We Invent Ourselves — Earl Nightingale
Another essay by Earl Nightingale from the How to Completely Change Your Life Series
Have you given much thought to the fact that you create yourself? You do, to an altogether unsuspected extent, simply by the choices you make; by the things you decide to do… or decide not to do.
As Kierkegaard said,
“The self is only that which it is in the process of becoming.”
So it is that an adult can stand in front of a full-length mirror and take a good long look at what he’s created.
We leave home and we form ourselves into new people and we learn, as Thomas Wolfe learned, that we can’t go home again; that we don’t fit as well as we used to. We wonder, after a visit… as we leave to regain our own lives, what happened, if something is wrong, what the strangeness was. It is simply that we are different now, and going back home again is like trying to get a two-year-old shoe on a teenager. It’s not going to fit anymore.
We have shaped ourselves into new people. And we have done so by our own decisions. There’s no going back, of course, and I guess most of us wouldn’t want to if we could, even though we’re acutely conscious of mistakes we’ve made. We have to remember that each of us is new at this business of living and content ourselves with the fact that most of us have plenty of time to make good decisions in the future.
If there’s a rule in making decisions, I suppose it would be to listen to that inner voice and try to make decisions that tend to be growth-oriented.
There’s really no standing still, even if we’d like to.
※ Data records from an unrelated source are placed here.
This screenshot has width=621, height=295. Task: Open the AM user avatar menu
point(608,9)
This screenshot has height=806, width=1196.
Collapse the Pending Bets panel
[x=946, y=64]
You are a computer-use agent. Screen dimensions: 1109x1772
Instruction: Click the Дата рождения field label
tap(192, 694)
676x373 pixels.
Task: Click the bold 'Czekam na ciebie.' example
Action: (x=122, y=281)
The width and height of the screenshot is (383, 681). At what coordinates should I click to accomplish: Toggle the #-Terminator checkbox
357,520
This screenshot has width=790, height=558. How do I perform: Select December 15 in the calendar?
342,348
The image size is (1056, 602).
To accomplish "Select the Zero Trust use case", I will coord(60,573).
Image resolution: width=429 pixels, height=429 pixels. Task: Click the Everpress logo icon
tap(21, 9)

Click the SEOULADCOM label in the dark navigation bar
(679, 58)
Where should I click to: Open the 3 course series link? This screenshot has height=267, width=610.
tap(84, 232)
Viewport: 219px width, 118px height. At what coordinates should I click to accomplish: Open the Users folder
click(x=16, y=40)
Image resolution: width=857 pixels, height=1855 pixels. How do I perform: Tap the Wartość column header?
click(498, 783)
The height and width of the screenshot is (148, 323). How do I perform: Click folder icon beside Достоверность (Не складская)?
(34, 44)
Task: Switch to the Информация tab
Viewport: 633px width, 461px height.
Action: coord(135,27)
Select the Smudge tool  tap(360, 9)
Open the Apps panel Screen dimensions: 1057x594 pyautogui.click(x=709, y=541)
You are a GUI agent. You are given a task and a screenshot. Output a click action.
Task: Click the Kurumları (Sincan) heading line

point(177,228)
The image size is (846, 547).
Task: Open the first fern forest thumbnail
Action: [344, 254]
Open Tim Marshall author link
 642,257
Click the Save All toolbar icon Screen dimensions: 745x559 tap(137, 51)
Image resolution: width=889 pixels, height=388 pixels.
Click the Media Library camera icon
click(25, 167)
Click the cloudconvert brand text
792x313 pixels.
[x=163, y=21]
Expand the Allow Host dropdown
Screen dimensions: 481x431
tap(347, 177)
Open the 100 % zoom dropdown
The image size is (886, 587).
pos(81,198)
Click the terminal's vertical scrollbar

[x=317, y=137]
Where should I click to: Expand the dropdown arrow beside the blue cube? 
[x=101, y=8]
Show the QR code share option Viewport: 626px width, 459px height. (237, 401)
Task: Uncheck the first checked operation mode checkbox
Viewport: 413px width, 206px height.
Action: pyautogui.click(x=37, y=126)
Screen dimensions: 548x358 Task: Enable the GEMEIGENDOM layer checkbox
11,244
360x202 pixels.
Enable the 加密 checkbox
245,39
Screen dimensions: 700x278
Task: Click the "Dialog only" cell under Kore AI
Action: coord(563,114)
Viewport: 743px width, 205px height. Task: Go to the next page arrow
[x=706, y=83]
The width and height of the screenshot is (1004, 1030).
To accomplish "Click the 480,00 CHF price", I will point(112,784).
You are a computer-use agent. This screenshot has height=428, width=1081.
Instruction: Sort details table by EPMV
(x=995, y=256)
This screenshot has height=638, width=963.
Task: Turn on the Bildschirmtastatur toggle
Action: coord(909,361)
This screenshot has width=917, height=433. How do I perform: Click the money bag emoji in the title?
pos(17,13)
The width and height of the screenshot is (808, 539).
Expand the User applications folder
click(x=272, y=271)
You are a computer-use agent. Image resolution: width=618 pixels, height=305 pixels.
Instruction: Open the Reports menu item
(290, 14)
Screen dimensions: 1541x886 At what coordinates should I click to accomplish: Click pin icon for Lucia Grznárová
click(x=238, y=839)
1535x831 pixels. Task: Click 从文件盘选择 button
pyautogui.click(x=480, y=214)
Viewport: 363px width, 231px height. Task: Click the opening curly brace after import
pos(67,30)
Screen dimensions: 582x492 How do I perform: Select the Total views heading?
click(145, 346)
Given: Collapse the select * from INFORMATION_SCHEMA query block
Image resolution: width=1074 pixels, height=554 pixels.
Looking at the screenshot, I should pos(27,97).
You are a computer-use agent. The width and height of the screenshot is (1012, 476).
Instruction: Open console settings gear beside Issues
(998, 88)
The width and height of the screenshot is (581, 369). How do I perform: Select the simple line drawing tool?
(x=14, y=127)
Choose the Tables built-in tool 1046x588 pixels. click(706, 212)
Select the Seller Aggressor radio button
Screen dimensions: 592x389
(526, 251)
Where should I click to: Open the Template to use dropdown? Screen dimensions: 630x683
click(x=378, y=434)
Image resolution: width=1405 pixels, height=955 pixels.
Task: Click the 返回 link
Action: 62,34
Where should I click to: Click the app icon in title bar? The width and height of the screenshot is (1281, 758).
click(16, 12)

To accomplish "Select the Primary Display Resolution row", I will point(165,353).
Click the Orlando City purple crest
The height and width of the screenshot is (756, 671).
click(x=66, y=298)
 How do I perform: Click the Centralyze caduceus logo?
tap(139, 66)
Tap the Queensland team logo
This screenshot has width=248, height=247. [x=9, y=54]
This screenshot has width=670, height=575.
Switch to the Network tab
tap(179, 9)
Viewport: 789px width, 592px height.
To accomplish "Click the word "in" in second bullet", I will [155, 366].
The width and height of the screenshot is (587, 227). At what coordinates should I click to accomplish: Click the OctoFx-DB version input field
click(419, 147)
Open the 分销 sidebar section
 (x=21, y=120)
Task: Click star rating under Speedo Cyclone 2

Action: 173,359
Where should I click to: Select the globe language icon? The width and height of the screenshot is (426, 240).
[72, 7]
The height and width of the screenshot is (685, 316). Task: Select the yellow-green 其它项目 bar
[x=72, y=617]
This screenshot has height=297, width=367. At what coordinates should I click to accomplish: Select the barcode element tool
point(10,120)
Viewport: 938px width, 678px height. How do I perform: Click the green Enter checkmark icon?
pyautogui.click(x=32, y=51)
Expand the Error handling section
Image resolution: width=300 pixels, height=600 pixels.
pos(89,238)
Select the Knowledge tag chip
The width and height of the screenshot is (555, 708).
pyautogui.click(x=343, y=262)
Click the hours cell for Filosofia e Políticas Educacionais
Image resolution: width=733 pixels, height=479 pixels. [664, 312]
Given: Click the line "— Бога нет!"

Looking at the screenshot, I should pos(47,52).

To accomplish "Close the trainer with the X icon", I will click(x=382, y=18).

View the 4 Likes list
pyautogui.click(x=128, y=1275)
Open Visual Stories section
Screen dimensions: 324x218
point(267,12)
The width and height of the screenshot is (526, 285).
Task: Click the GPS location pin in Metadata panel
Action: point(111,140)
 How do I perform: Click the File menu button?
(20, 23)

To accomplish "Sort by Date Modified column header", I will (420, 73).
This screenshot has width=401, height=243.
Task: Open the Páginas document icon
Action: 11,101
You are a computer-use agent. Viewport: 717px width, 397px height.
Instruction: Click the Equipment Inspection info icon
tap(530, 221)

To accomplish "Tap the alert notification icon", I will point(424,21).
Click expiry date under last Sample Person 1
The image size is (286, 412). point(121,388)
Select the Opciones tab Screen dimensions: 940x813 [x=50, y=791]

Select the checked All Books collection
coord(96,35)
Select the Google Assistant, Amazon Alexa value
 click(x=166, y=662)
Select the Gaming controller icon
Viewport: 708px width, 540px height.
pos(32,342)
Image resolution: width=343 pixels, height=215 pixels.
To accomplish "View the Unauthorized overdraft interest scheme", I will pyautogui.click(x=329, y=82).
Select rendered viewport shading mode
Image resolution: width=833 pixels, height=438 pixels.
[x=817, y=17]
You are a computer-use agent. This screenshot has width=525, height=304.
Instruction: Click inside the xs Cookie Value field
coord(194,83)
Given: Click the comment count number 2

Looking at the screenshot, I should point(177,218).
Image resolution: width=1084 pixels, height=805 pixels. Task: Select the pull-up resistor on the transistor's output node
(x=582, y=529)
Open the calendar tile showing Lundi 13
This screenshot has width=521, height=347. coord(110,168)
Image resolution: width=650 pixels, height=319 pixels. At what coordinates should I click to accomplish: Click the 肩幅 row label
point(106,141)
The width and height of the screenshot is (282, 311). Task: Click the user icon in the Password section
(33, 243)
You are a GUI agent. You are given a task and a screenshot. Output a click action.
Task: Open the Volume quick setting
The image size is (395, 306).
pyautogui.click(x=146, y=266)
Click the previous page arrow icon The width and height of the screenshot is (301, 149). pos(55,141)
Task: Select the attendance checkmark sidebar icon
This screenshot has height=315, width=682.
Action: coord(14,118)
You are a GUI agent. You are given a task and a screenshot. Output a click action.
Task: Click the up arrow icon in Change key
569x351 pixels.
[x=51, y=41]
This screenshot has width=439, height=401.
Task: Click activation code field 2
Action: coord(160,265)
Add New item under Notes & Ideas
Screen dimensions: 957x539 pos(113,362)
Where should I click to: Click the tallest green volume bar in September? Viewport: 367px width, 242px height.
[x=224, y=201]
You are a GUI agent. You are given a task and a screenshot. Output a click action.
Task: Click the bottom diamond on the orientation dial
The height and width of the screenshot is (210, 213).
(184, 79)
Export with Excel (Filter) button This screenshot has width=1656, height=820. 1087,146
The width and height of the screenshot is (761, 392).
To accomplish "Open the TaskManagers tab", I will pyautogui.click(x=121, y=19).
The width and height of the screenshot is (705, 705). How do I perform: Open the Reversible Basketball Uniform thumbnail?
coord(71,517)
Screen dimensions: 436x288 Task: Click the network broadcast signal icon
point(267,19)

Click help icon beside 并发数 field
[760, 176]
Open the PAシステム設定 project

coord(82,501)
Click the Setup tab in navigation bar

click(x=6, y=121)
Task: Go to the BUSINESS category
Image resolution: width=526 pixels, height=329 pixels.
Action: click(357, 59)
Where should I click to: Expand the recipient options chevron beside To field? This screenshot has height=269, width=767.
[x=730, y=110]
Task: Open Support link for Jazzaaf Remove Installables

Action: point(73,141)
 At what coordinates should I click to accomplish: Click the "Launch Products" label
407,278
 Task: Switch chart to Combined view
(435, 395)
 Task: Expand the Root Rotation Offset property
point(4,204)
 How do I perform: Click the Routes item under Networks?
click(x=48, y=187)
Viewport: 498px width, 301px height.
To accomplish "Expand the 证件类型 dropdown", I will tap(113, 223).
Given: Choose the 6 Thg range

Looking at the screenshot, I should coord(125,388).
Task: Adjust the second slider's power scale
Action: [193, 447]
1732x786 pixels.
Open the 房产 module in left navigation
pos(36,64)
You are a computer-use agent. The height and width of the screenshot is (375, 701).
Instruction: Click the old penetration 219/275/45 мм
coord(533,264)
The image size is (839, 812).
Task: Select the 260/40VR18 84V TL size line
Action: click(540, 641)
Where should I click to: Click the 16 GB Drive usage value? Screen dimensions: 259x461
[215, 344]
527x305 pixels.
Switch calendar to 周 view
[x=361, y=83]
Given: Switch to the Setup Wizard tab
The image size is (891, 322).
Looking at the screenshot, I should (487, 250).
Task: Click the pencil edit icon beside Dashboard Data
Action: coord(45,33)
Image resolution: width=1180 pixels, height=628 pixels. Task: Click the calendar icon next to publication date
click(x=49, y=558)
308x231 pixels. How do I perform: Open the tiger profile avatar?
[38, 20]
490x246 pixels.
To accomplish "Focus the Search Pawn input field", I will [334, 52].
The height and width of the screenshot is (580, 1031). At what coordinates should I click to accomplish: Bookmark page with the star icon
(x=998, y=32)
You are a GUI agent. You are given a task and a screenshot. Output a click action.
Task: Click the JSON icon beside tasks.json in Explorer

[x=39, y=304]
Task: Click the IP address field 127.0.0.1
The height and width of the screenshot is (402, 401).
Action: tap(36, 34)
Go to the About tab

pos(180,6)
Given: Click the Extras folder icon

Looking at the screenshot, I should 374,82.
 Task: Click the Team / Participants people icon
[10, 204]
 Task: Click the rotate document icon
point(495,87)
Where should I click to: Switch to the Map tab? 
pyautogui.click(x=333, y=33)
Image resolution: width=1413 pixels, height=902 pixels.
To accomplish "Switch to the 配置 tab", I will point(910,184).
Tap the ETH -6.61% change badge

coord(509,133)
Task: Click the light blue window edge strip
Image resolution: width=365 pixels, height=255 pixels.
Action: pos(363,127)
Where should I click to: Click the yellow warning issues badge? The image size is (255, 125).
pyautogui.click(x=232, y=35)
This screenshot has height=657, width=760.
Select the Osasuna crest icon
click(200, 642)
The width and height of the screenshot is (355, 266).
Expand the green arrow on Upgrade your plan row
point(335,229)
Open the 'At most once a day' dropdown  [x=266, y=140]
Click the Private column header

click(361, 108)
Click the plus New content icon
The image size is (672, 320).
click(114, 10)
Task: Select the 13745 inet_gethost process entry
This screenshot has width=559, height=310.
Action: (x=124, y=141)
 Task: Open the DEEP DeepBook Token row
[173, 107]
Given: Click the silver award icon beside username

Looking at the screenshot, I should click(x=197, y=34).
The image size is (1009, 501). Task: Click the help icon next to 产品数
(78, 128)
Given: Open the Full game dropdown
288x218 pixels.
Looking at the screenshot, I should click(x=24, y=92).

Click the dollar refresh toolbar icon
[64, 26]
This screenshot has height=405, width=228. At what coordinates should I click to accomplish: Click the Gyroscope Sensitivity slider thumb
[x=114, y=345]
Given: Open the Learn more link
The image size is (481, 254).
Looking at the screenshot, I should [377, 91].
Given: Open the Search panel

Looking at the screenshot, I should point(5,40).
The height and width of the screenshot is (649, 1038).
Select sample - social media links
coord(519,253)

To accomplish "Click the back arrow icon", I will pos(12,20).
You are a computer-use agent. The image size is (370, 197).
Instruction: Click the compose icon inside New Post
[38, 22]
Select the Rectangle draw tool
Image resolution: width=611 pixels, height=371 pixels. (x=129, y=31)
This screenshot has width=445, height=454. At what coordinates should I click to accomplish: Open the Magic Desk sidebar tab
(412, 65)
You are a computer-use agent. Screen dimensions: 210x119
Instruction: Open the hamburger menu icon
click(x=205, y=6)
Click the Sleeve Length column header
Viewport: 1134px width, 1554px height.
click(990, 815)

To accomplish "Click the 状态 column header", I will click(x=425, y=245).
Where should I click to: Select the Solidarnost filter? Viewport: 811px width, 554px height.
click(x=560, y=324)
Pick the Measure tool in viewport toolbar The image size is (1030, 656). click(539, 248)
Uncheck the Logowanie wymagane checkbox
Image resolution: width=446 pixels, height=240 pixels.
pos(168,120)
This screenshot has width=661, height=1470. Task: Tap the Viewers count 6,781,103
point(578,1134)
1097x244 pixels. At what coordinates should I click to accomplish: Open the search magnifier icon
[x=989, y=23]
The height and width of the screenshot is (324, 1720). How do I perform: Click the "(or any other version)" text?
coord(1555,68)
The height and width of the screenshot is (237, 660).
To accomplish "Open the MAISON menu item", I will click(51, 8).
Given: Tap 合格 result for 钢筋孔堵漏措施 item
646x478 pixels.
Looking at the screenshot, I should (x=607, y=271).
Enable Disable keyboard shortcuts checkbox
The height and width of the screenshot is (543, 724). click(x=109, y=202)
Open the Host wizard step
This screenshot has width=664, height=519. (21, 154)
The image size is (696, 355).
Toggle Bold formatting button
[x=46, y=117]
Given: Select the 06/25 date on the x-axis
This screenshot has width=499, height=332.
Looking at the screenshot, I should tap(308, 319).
I wonder how many mothers in poor families have said to their children, “I want you to get an education and make something of yourselves.” The old term, “Make something of yourself” carries with it the clear message that we invent… that we make ourselves.
I do think, however, that most try to play it safe. That is, select those decisions which seem to carry the least risk of failure and by so doing live out their lives well below their real potential as persons. Sayings such as “I’m not going to stick my neck out” and “Don’t rock the boat” — to say nothing of the popular “Take it easy” and “Never volunteer” all indicate a reluctance to live fully extended, or at the leading edge of life. In business every time a suggestion is made that involves any sort of innovation, some old-timer will ask, “Who else is doing it?” He needs reassurance that the idea is not completely new, that it’s been tested by someone else before he’ll venture a “yes” vote.
Professor Sidney Hood writes,
“…my observations lead me to the conclusion that human beings have suffered greater deprivations from their fear of life than from its abundance.”